以下の提示文のうち、「頻度検出部20は、監視対象の」から「アクセス可能なメモリである。」までを、「アクセス可能なメモリである。」も含めて原文どおりに書き写してもらえますか。

··· 提示文 ···

以下、実施形態を図面を用いて説明する。
図1は、一実施形態におけるログ出力装置10の例を示している。ログ出力装置10は、例えば、監視対象のモジュール100が動作するシステムに組み込まれ、モジュール100で生成されるログLGiの出力を管理する。例えば、モジュール100の動作は、システムに搭載されるコンピュータ等がアプリケーションプログラムを実行することにより実現される。なお、モジュール100とログ出力装置10とが組み込まれるシステムもログ出力装置の一態様を形成する。ログ出力装置10は、例えば、頻度検出部20、レベル変更部30およびログ出力部40を有している。
頻度検出部20は、監視対象のモジュール100で生成されるログLGiの発生頻度FQを計算する。以下、ログLGiの発生頻度FQをログ発生頻度FQとも称する。例えば、頻度検出部20は、モジュール100からログLGiを順次受け、ログ発生頻度FQを計算する。そして、頻度検出部20は、ログ発生頻度FQをレベル変更部30に通知する。なお、頻度検出部20は、ログLGiをモジュール100から共有メモリを介して順次受けてもよい。共有メモリは、例えば、ログ出力装置10およびモジュール100のどちらからでもアクセス可能なメモリである。

··· データ抜粋 ···

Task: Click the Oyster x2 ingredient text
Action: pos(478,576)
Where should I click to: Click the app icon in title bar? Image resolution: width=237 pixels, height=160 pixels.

···

演習の解答
頻度検出部20は、監視対象のモジュール100で生成されるログLGiの発生頻度FQを計算する。以下、ログLGiの発生頻度FQをログ発生頻度FQとも称する。例えば、頻度検出部20は、モジュール100からログLGiを順次受け、ログ発生頻度FQを計算する。そして、頻度検出部20は、ログ発生頻度FQをレベル変更部30に通知する。なお、頻度検出部20は、ログLGiをモジュール100から共有メモリを介して順次受けてもよい。共有メモリは、例えば、ログ出力装置10およびモジュール100のどちらからでもアクセス可能なメモリである。